Ted Brown

No. 23
- Position: Running back

Personal information
- Born: February 15, 1957 (age 69) High Point, North Carolina, U.S.
- Listed height: 5 ft 10 in (1.78 m)
- Listed weight: 206 lb (93 kg)

Career information
- High school: T. W. Andrews (High Point)
- College: NC State (1975–1978)
- NFL draft: 1979: 1st round, 16th overall pick

Career history
- Minnesota Vikings (1979–1986);

Awards and highlights
- Consensus All-American (1978); ACC Rookie of the Year (1975); 4× First-team All-ACC (1975–1978); NC State Wolfpack No. 23 retired;

Career NFL statistics
- Rushing yards: 4,546
- Rushing average: 4.1
- Rushing touchdowns: 40
- Receptions: 339
- Receiving yards: 2,850
- Receiving touchdowns: 13
- Stats at Pro Football Reference
- College Football Hall of Fame

= Ted Brown (American football) =

American football player (born 1957)

Thomas Edward "Ted" Brown (born February 15, 1957) is an American former professional football player who was a running back in the National Football League (NFL) for eight seasons. He played college football for the NC State Wolfpack, where he was recognized as an All-American. He was a first-round pick in the 1979 NFL draft, and played for the Minnesota Vikings.

==Early life==
Brown was born in High Point, North Carolina. He attended T. Wingate Andrews High School.

==College career==
By the time Brown graduated from North Carolina State University in 1978, he had set the Atlantic Coast Conference career rushing record with 4,602 yards and the single game rushing record with 251 yards against Penn State in 1977. He was an All-ACC pick for all four years in college and a consensus All-American in 1978.

===College statistics===

Legend
|  | Led the ACC |
|  | ACC record |
| Bold | Career high |

College rushing & receiving statistics
| Season | School | Games | Att | Yds | Avg | TD | Rec | Yds | Avg | TD |
| Team |  | Rushing |  |  |  |  | Receiving |  |  |  |  |
| 1975 | NC State | 10 | 142 | 913 | 6.4 | 12 | 16 | 160 | 10.0 | 1 |
| 1976 | NC State | 11 | 198 | 1,088 | 5.5 | 13 | 25 | 239 | 9.6 | 0 |
| 1977 | NC State | 11 | 218 | 1,251 | 5.7 | 13 | 24 | 164 | 6.8 | 1 |
| 1978 | NC State | 11 | 302 | 1,350 | 4.5 | 11 | 17 | 197 | 11.6 | 0 |
| Career | NC State | 43 | 860 | 4,602 | 5.4 | 49 | 82 | 760 | 9.3 | 2 |

In 2013, Brown was inducted into the College Football Hall of Fame.

==Professional career==
The Minnesota Vikings chose Brown in the first round (sixteenth pick overall) of the 1979 NFL Draft, and he played for the Vikings from to .
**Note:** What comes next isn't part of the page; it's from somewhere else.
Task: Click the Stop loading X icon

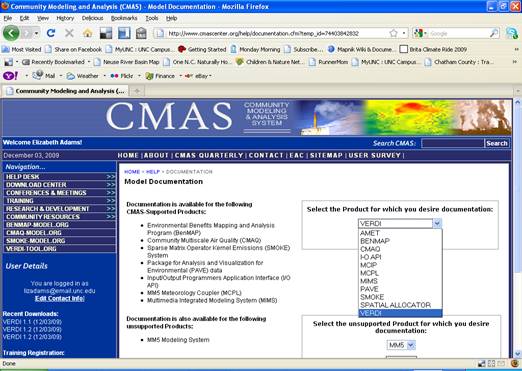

In December 1981, Brown accidentally shot himself while handling a loaded revolver. The injury required surgery to remove bullet and wood fragments from his upper thigh. There was a question of whether he would be able continue his career in football. Brown ended up recovering and retired after the 1986 NFL season.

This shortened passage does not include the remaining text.